There are only three now who are keeping pace with the horse. Davien is right. We can outrun them. We can do this.
Yet no sooner do I think that than an arrow whizzes past our horse’s snout, causing the stallion to rear back. I manage to hold on, but Davien doesn’t have as good grip on the beast as I do. As he tilts off balance, I feel him pulling me with him, until he releases his hold so we aren’t both unseated.
“Davien, no!” I scream as the stallion rights himself.
“Go!” he booms. “Don’t stop!” Davien jumps to his feet, claws unsheathed, facing the remaining Butchers.
“I—”
“Go!” he speaks over me, hearing my objection before I can say it. “I won’t let them get you or the necklace.”
A sticky, hot, sickening feeling overtakes me, chasing away the cool air on my clammy skin. If I leave him behind, here and now, they’re going to kill him. I can’t… I must.
“Katria, go!” he shouts a final time.
With all the pain of ripping open a wound, I give the horse a kick and we begin sprinting once more. Even as I’m riding away, my neck is craned back toward him. I watch as two of the three remaining Butchers descend on him, only one chasing me now.
I have to go back.
I can’t go back.
If I don’t go back, they’ll kill him.
I can’t let them kill him. I love him. I have to go back.

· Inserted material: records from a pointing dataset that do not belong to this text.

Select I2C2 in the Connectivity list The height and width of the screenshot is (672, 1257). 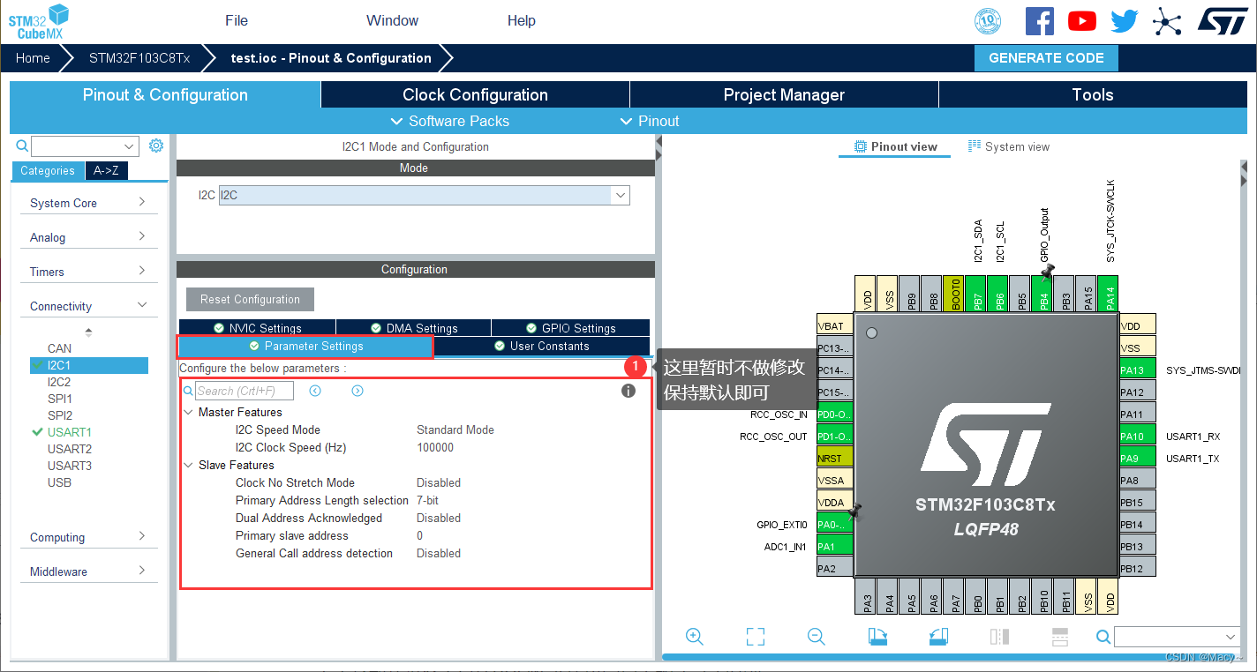click(x=59, y=382)
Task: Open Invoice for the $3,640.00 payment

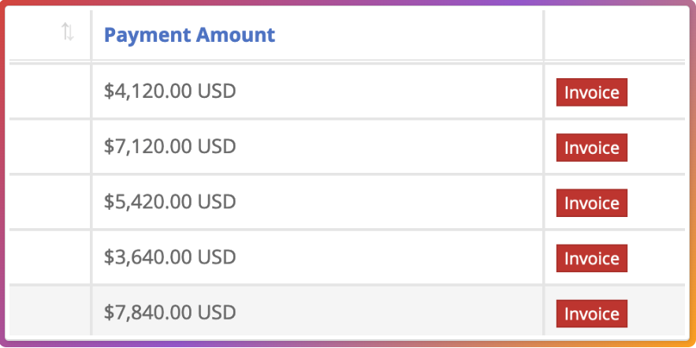Action: (x=591, y=258)
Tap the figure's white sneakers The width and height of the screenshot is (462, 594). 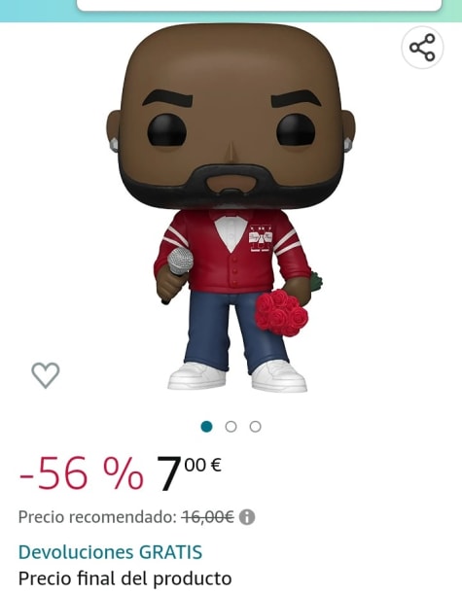[x=237, y=376]
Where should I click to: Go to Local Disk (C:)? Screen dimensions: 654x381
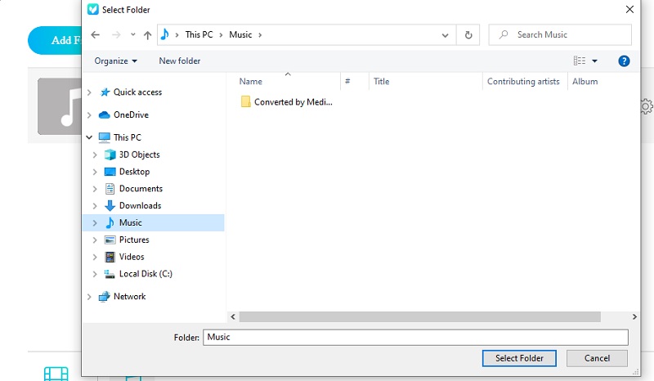pyautogui.click(x=145, y=274)
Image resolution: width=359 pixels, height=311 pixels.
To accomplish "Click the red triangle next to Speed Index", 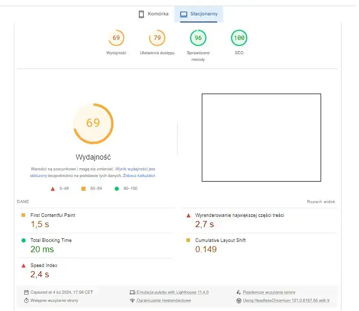I will 23,265.
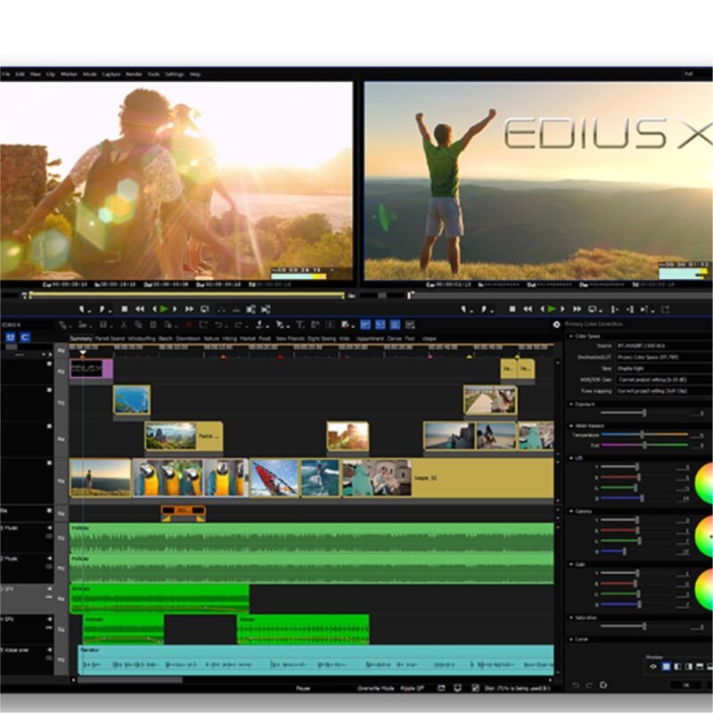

No, the voice of reason is quiet and calm, because you love him, you can’t go back. Going back would be the wrong kind of love, the reckless kind that disregards his most earnest wishes. It would be a selfish love, where I put what I want above what he does. Going back would mean handing over the magic that countless fae—that Giles and Shaye—gave their lives to protect.
Is this choice love?
I press my eyes closed and let out a scream of frustration and agony that harmonizes in the most horrible way with a cry of pain from Davien in the distance.
Don’t kill him, I plead with fate, with luck, with whatever old god might be listening. Maybe Boltov wants him alive. My stomach clenches. No, if they take him to the High Court, he’ll face a fate worse than death.
No matter what, he’s going to die, and I never had a chance to outright tell him I loved him.
I dodge another arrow, pushing the horse onward. I continue at our relentless pace, avoiding the shadows, and running as though our life depends on it. I don’t relent even after the final Butcher has fallen out of sight, the magic of their cowl expended.
Davien’s cries of agony chase me far longer than any of Boltov’s men and women.